Fédération des Arts, du Spectacle, de l'Audiovisuel et de la Presse Force Ouvrière

Les États ont renforcé les pouvoirs de Bruxelles

25.11.2013 | Jour après jour, L'actualité du site de Force Ouvrière

Pour la première fois le 15 novembre, la Commission européenne a transmis son «opinion» (sic) aux députés français, en plein débat parlementaire sur le projet de budget 2014..

Après avoir adopté le traité de Maastricht en 1992, imposant les critères de convergence économique (dont le fameux seuil des 3% pour le déficit public), les chefs d’État et de gouvernement n’ont cessé de durcir les règles (pacte de stabilité et de croissance en 1997 pour la zone euro, Mécanisme de stabilité économique (MES) à l’été 2012, pacte budgétaire (TSCG) début 2013). Sans compter le pacte de réforme structurelle adopté en 2005, par lequel les États se sont engagés à présenter des plans de réforme nationaux (PNR) triennaux.

De traités en traités et de réglements en réglements.
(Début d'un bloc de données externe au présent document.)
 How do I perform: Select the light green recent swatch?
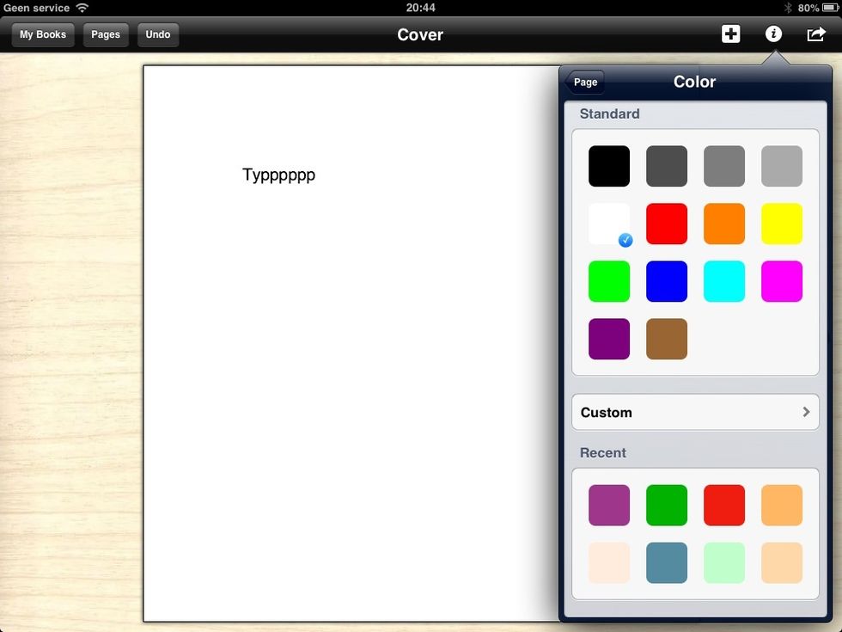point(724,563)
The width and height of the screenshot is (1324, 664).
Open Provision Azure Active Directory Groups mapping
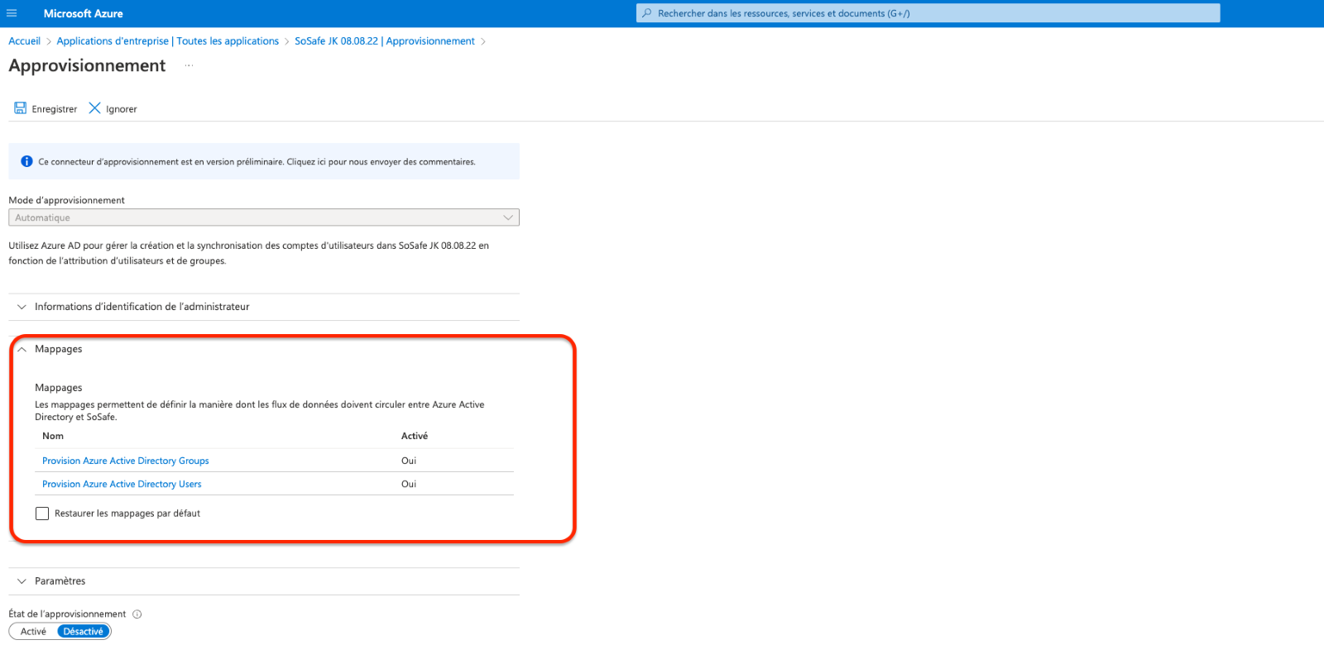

À la faveur de la crise, les dirigeants nationaux ont aussi choisi d’augmenter les pouvoirs de la Commission européenne. En 2011, un ensemble de cinq règlements et une directive (Six-Pack) ont élargi son champ de compétences et lui ont donné de nouveaux outils de surveillance et de sanction. Un «contrôle du risque de déséquilibres macroéconomiques» a été introduit, ce qui donne à Bruxelles un droit de regard sur le niveau des salaires et de la protection sociale. En matière budgétaire, les États lui soumettent depuis, à chaque printemps, leur stratégie pour l’année suivante. Mais cela n’a pas suffi. En juin 2012, les ministres de l’Économie des vingt-sept États membres ont validé deux nouveaux règlements (Two-Pack) qui autorisent la Commission à exercer son pouvoir de surveillance aussi en automne et donc à interférer directement dans les travaux des parlements nationaux.